これが可能になると、多数のタブを開いているときの作業が楽になる。たとえば、sshやPSRemoting(PowerShellのリモートシェルのようなもの)を使って、複数のマシンの設定をまとめて変更することがある。そんなとき、作業の終了したマシンは別ウィンドウに移動させられると、同じマシンを2回設定してしようとする間違いを防ぐことができる。この機能は、v2.0の目標になっている。
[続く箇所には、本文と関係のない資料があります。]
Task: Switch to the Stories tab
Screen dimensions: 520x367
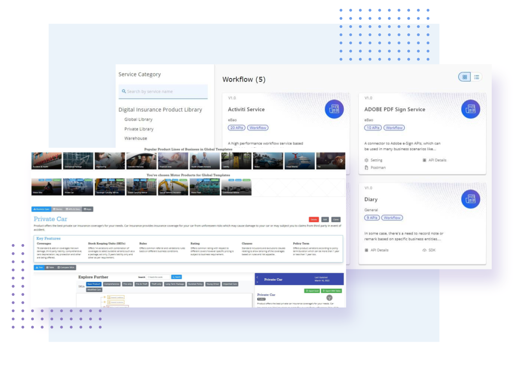Action: coord(57,209)
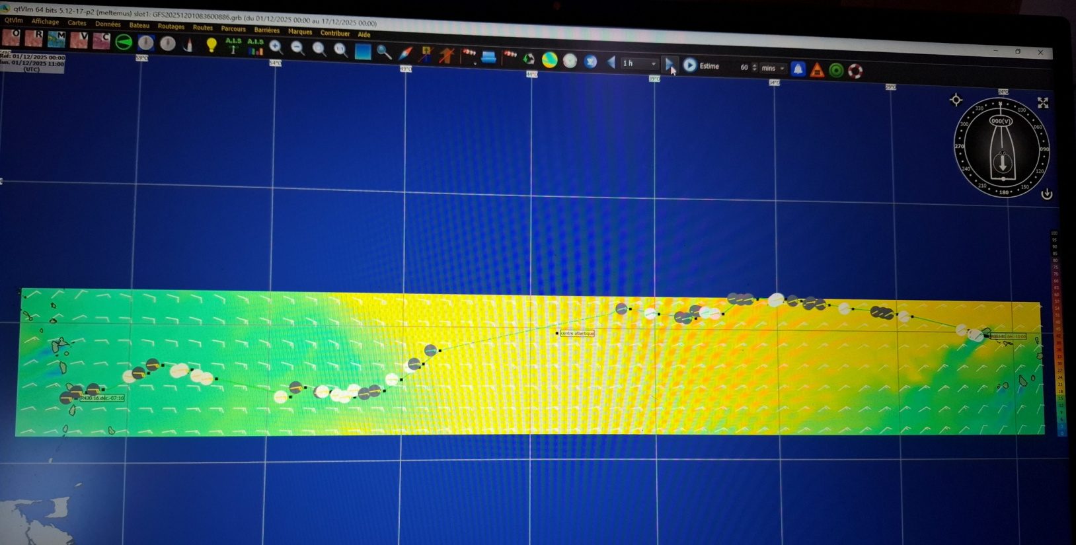
Task: Click the red-white lifebuoy icon
Action: [855, 71]
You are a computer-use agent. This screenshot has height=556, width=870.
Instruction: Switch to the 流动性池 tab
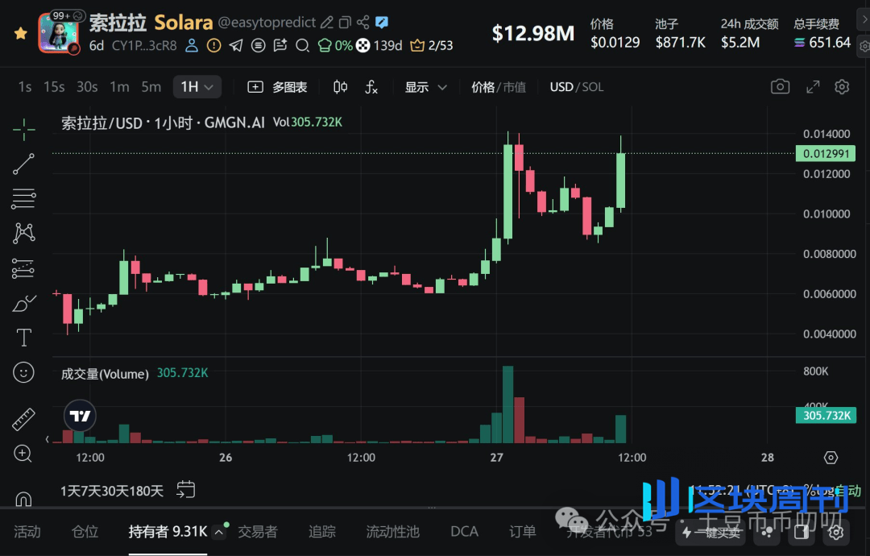(x=392, y=532)
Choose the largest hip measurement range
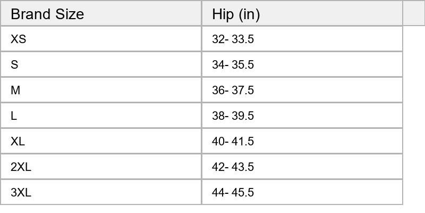 [x=233, y=193]
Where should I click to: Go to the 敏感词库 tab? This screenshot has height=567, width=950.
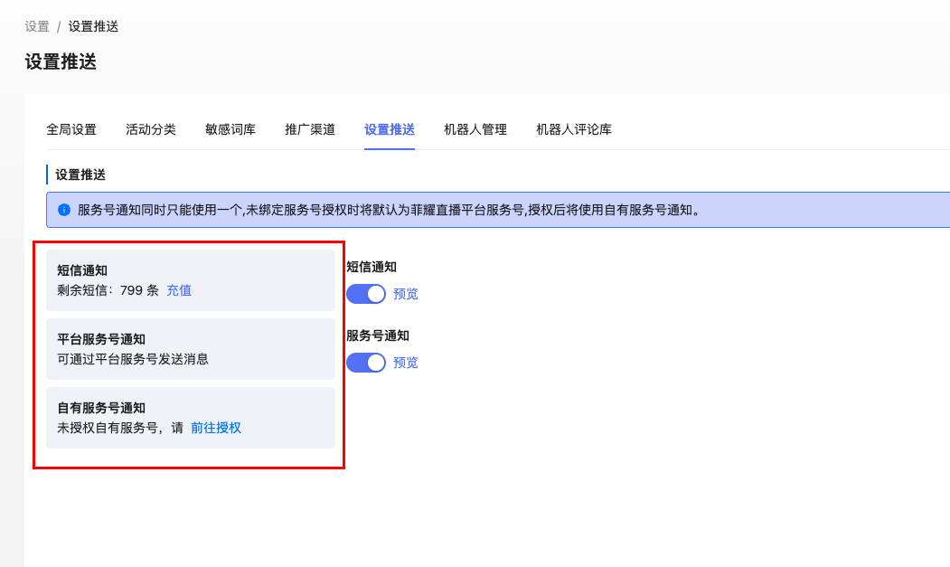[230, 129]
キー割り当てが変化しなくなり、Windows 11固有の機能などが搭載されたWindows Terminalプレビュー版だが、そろそろv2.0へのバージョンアップが近くなってきた。GitHubにあるロードマップでは、10月プレビュー版v1.12を出し、11月には、v2.0のリリース候補版(RC)、12月にv2.0という予定になっている。